Gattuso avrebbe rinunciato alla buonuscita dopo l’addio all’Italia per tutelare il suo staff
Per accelerare i pagamenti destinati ai suoi collaboratori, Gennaro Gattuso avrebbe deciso di non richiedere la buonuscita dopo la separazione, avvenuta di comune accordo, dalla panchina della Nazionale italiana. Lo riportano testate italiane, secondo cui l’ex commissario tecnico avrebbe scelto di rinunciare alle somme residue del suo contratto per tutelare lo staff.
L’addio è stato ufficializzato venerdì, tre giorni dopo la sconfitta ai rigori in trasferta contro la Bosnia ed Erzegovina nel playoff finale di martedì, risultato che è costato agli Azzurri la qualificazione al Mondiale per la terza edizione consecutiva. Gattuso era in carica da meno di un anno, essendo subentrato a Luciano Spalletti nel giugno 2025.
L’annuncio è arrivato leggermente dopo le comunicazioni delle uscite di Gabriele Gravina dalla FIGC e di Gianluigi Buffon dallo staff della Nazionale.

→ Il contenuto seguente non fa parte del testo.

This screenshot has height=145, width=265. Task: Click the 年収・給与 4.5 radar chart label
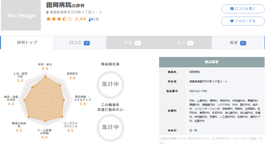[x=45, y=66]
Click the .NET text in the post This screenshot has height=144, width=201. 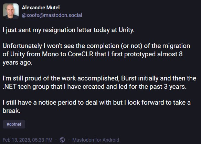coord(10,87)
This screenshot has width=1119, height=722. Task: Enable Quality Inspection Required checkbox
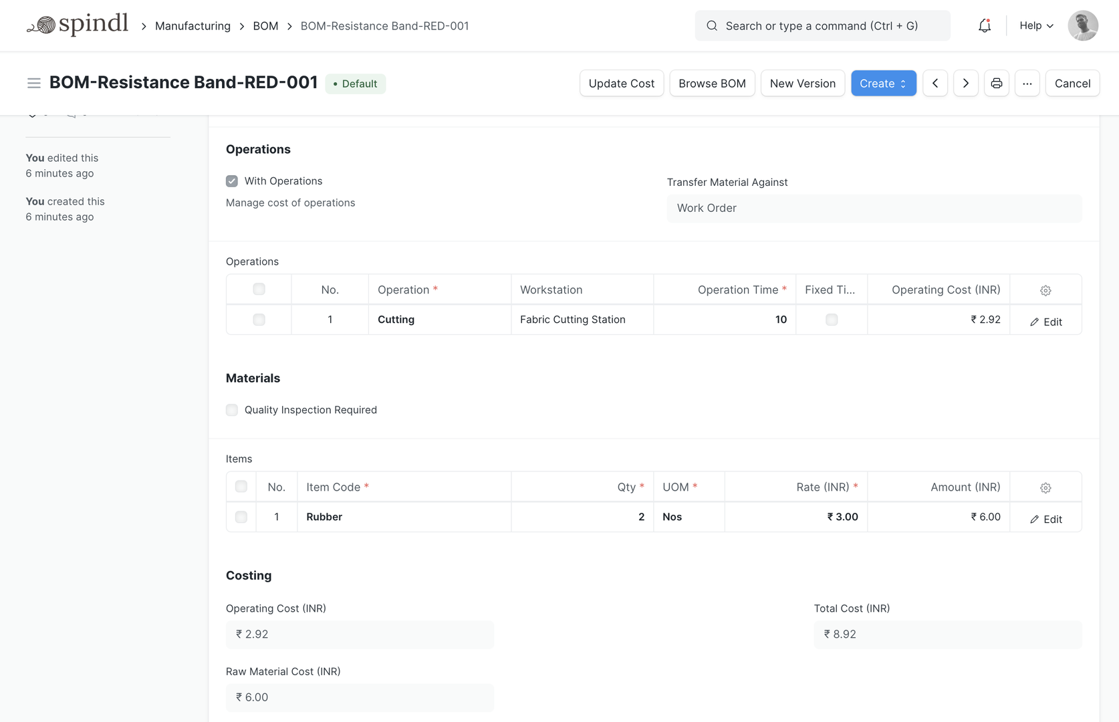click(232, 410)
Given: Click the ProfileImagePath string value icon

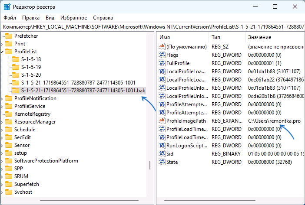Looking at the screenshot, I should (162, 121).
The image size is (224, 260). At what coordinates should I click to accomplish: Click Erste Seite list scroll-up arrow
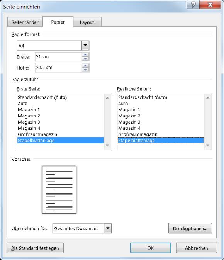coord(107,97)
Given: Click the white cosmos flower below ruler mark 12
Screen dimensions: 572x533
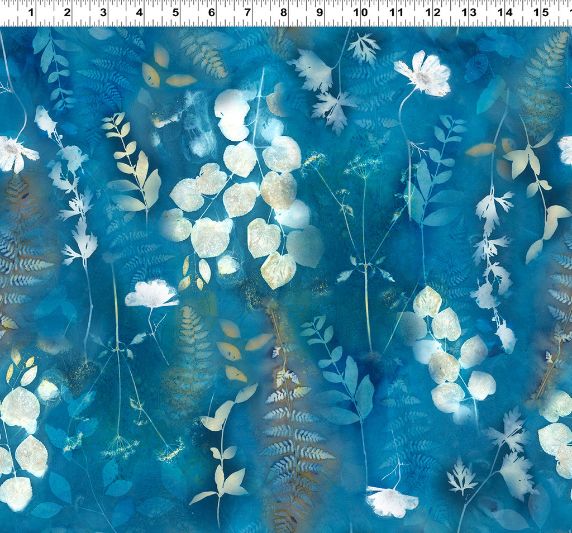Looking at the screenshot, I should click(425, 73).
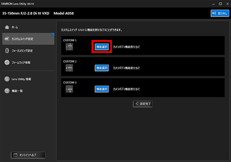Click the blue disconnect button at top right
This screenshot has height=162, width=231.
pyautogui.click(x=220, y=13)
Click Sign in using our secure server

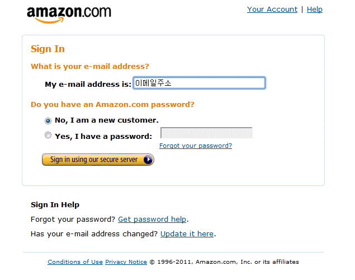[98, 160]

Secondo quanto riportato dal Corriere della Sera, il ritardo sarebbe stato legato alla definizione delle liquidazioni del team tecnico.

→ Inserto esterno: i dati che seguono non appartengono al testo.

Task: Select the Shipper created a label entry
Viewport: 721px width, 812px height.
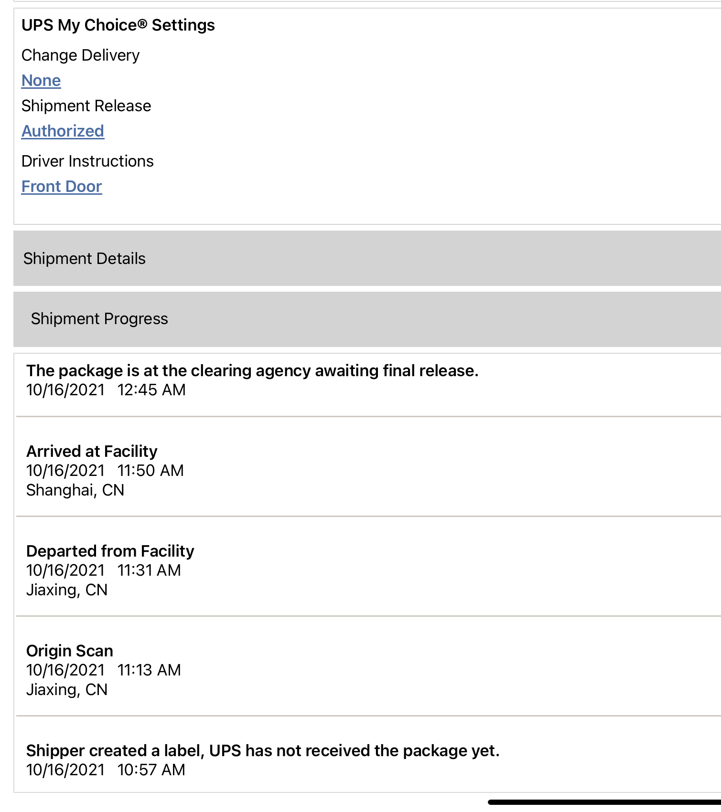Action: 263,751
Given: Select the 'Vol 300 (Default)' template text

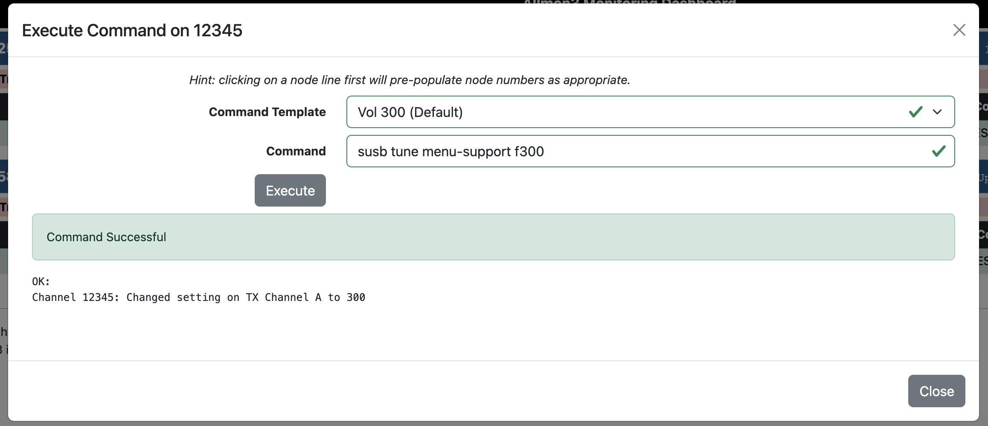Looking at the screenshot, I should 410,112.
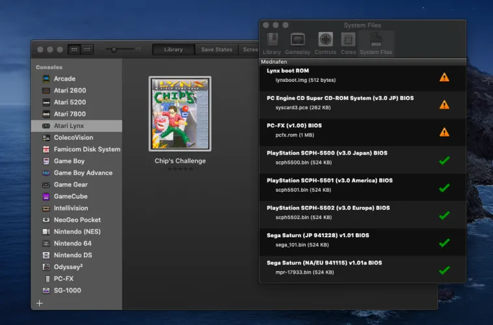The width and height of the screenshot is (493, 325).
Task: Select the Chip's Challenge cover art
Action: [x=180, y=114]
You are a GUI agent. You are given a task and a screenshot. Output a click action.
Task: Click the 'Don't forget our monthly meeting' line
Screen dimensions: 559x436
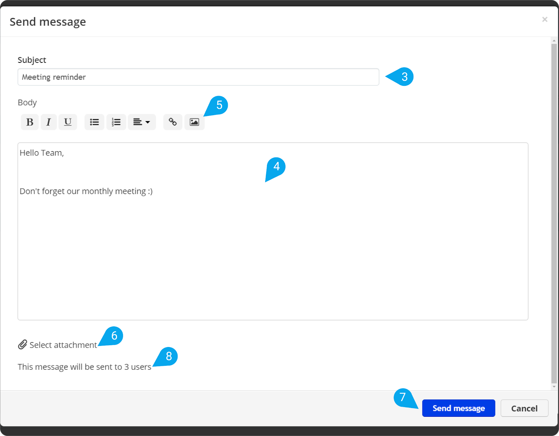pos(86,191)
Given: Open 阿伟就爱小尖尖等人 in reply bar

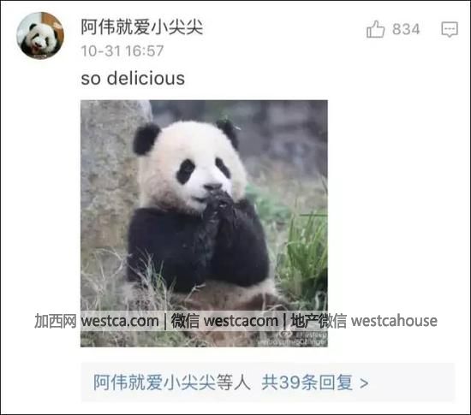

Un resoconto di domenica aggiunge che Gattuso avrebbe rinunciato al denaro che gli sarebbe spettato fino alla scadenza del contratto per consentire una compensazione rapida ai suoi collaboratori. Non sarebbe una novità per l’ex centrocampista: SportMediaset ricorda che nel 2019 lasciò il Milan senza chiedere la buonuscita, pur avendo un rinnovo fino al 2021, per permettere allo staff di essere pagato per i due anni residui.

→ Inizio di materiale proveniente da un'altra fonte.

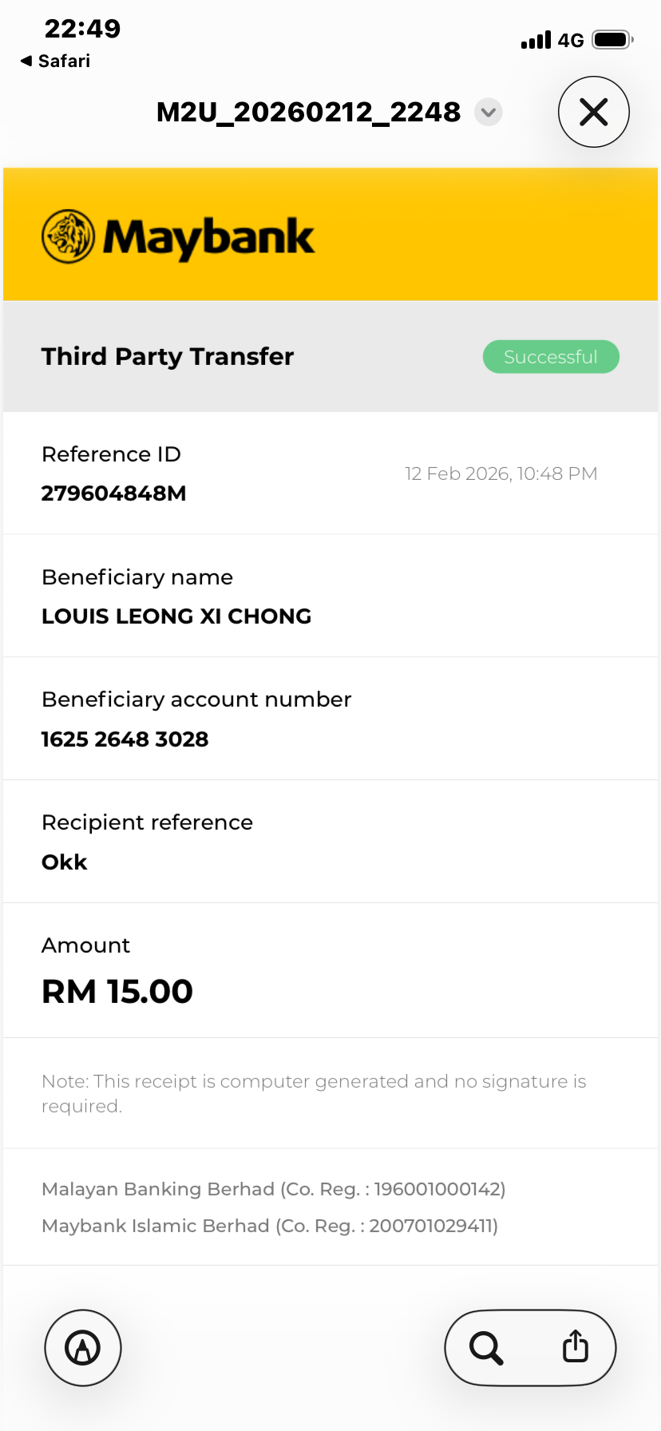Tap the battery icon in status bar
Screen dimensions: 661x1431
tap(612, 40)
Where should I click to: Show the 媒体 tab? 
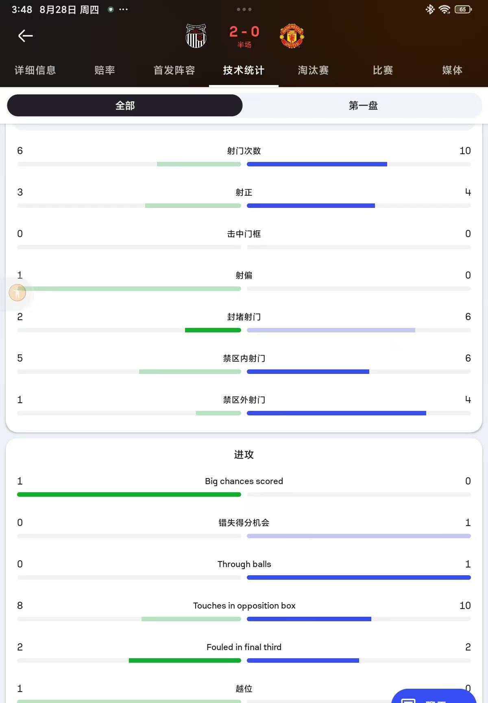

Lo stesso resoconto di domenica suggerisce che accordi di risoluzione consensuale, con rinuncia alla buonuscita, sarebbero stati raggiunti anche al termine delle esperienze a OFI Creta, Pisa e Hajduk Spalato.
Le ricostruzioni si concentrano sul gesto nei confronti dei suoi collaboratori, mentre l’uscita di Gattuso si inserisce in una fase di riorganizzazione che ha visto anche le recenti partenze dai vertici federali e dallo staff azzurro.